- Work instructions -
Please give again exactly the lines from the top of the material through the line with "Task: Open the 3D engine dropdown chevron"; omit each picture.

- Supplied data -
>>>

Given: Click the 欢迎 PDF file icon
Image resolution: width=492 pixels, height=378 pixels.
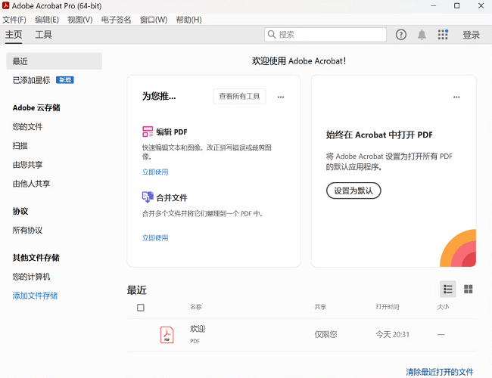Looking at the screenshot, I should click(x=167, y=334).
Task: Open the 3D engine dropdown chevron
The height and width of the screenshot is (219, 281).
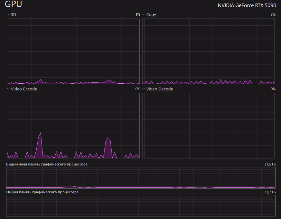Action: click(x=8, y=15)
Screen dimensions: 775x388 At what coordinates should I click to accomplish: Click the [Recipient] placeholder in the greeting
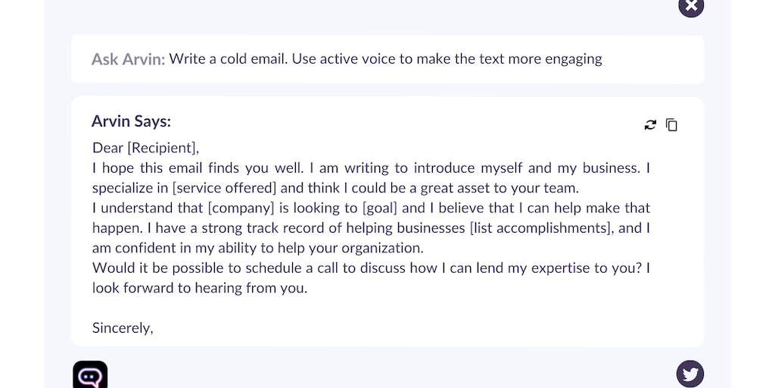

<<<

- Answer box -
Given: Click the 欢迎 PDF file icon
Image resolution: width=492 pixels, height=378 pixels.
Looking at the screenshot, I should click(x=167, y=334).
Task: Open the 3D engine dropdown chevron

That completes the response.